Hypertension Linked to Cognitive Decline at All Ages

Laurie Barclay, MD

October 04, 2004

Oct. 4, 2004 -- High blood pressure is likely to cause cognitive decline in young people as well as old, according to the results of a longitudinal study published in the Oct. 4 Online First issue of Hypertension.

"Systolic and diastolic blood pressures have been inversely related to cognitive performance in prospective and cross-sectional studies," write Penelope K. Elias, PhD, from the University of Maine in Orono, and colleagues. "However, in large, community-based samples, these findings have been limited to older adults."

The investigators followed 529 participants in the Maine-Syracuse Longitudinal Study of Hypertension for 20 years. Using a two-step growth curve method, they modeled the relation between various indices of cognitive performance on the Wechsler Adult Intelligence Scale and the baseline blood pressure in two age groups, 18 to 46 years and 47 to 83 years, while accounting for covariates.

In young as well as in older subjects, systolic, diastolic, and mean arterial blood pressures at enrollment and the blood pressure categories as defined by the Joint National Committee on Prevention, Detection, Evaluation, and Treatment of High Blood Pressure predicted the decline in Visualization/Fluid abilities, but not Crystallized/Verbal, Memory, and Speed performance.

Study limitations include relatively well-educated subjects and greater loss to follow-up of subjects with lower cognitive scores.

"Young adults are as susceptible to longitudinal blood pressure-related decline in cognitive performance as are older adults," the authors write. "To the extent that blood pressure effects on cognition are not reversible, it is important to prevent an increase in blood pressure levels as early as possible in the life cycle."

Dataset:
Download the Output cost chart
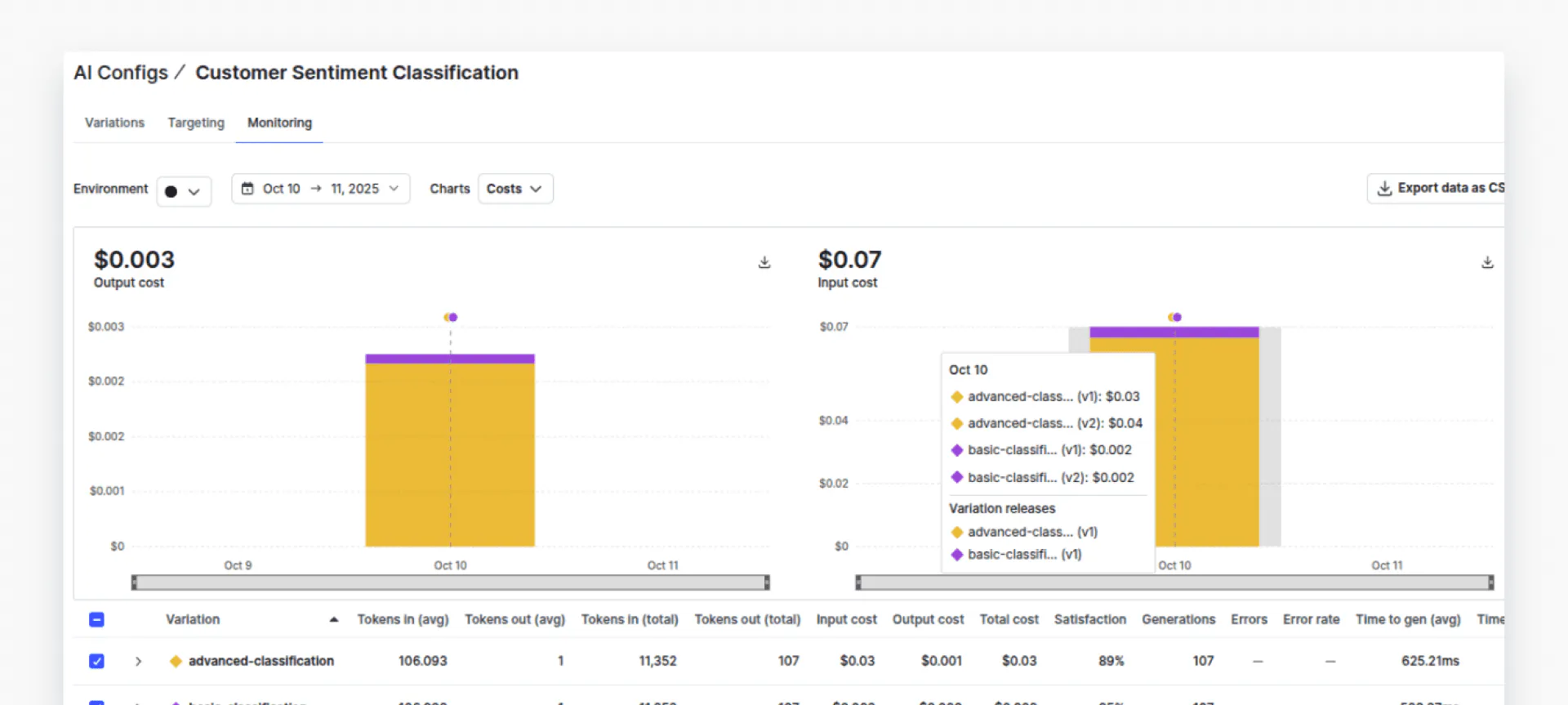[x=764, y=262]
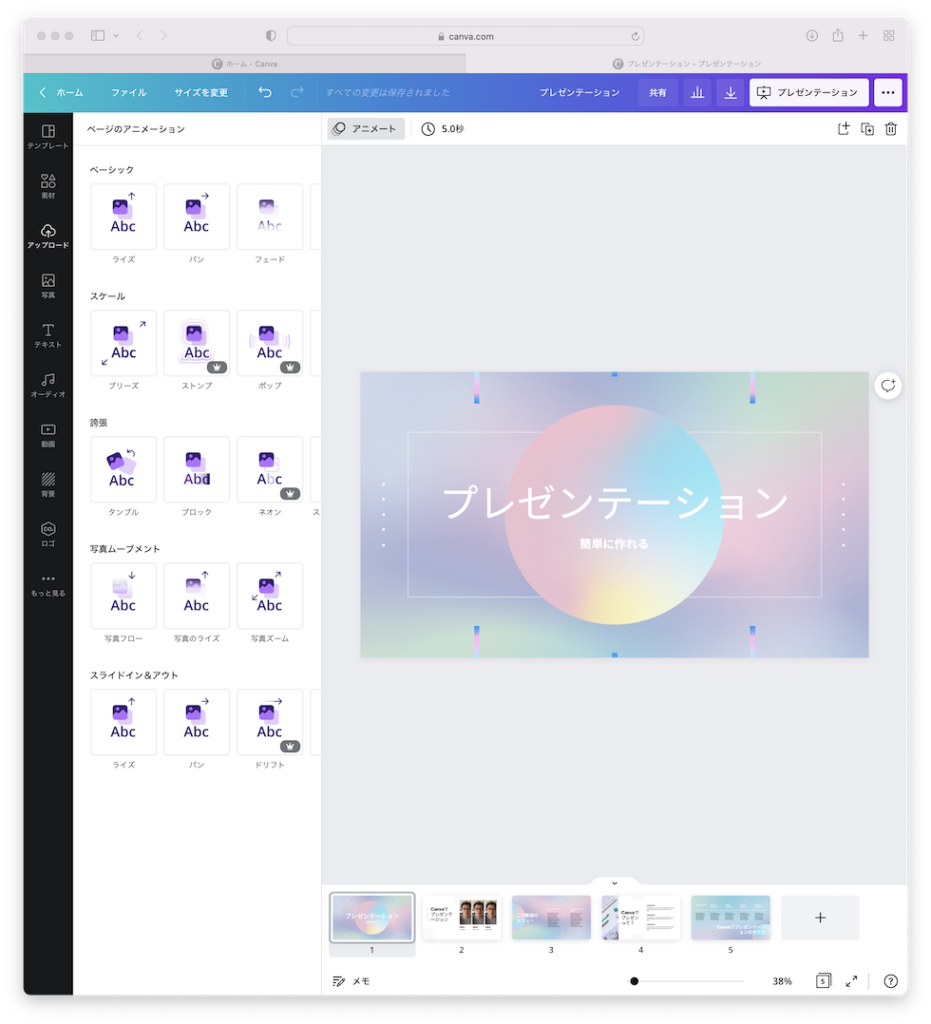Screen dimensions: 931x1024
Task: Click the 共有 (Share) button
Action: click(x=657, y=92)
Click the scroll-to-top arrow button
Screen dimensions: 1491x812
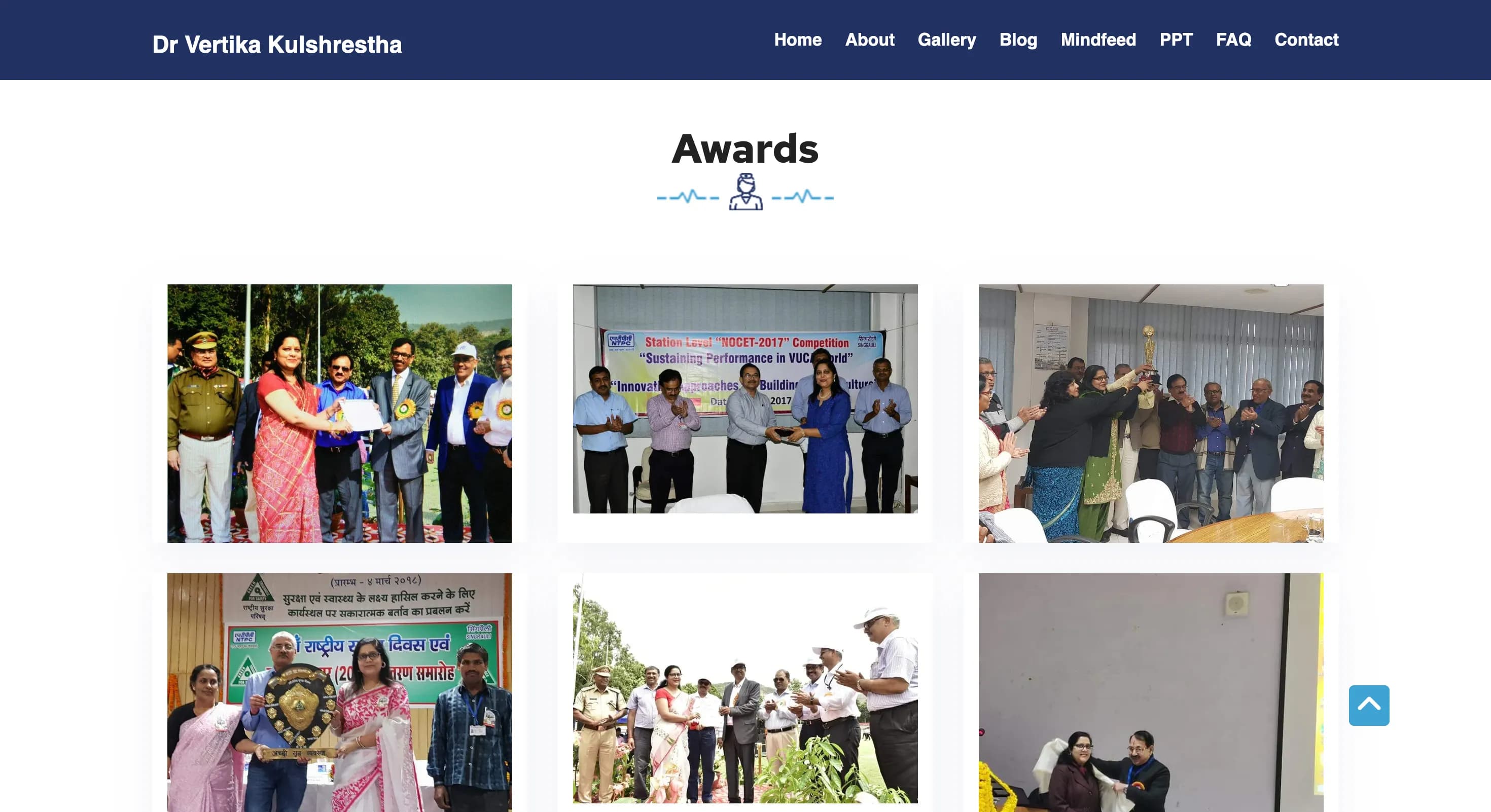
---
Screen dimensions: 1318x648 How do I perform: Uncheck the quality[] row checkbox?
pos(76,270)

List of tasks:
1) According to the article on hypertension and cognitive decline, how many participants did the investigators follow, and over what period?
2) Continue the article on hypertension and cognitive decline from the point where it stops.
The records play no part in what follows.

Outputs for the tasks:
1) 529 participants, followed for 20 years.

2)
The National Institute on Aging and the National Heart, Lung, and Blood Institute supported this study.

In an accompanying editorial, Jan A. Staessen, from the University of Leuven in Belgium, and Willem H. Birkenhager, from Erasmus University in Rotterdam, the Netherlands, review previous studies linking hypertension to dementia and conclude that this study "breaks new ground."

"Because of the worldwide demographic transition from high to low rates of birth and death, dementia is growing fast into one of the principal causes of major disability and mortality," Drs. Staessen and Birkenhager write.

"In view of the human suffering, clinical trials must be mounted to specifically address the question of whether blood pressure-lowering with or without calcium channel blockade can prevent Alzheimer disease," Drs. Staessen and Birkenhager conclude. "Public research bodies, regulators, and the pharmaceutical industry should no longer remain indifferent, but take up the gauntlet. Quo usque tandem abutere patientia nostra?"

The editors note that the opinions expressed in this editorial are not necessarily those of the editors or of the American Heart Association.

Hypertension. Published online Oct. 4, 2004.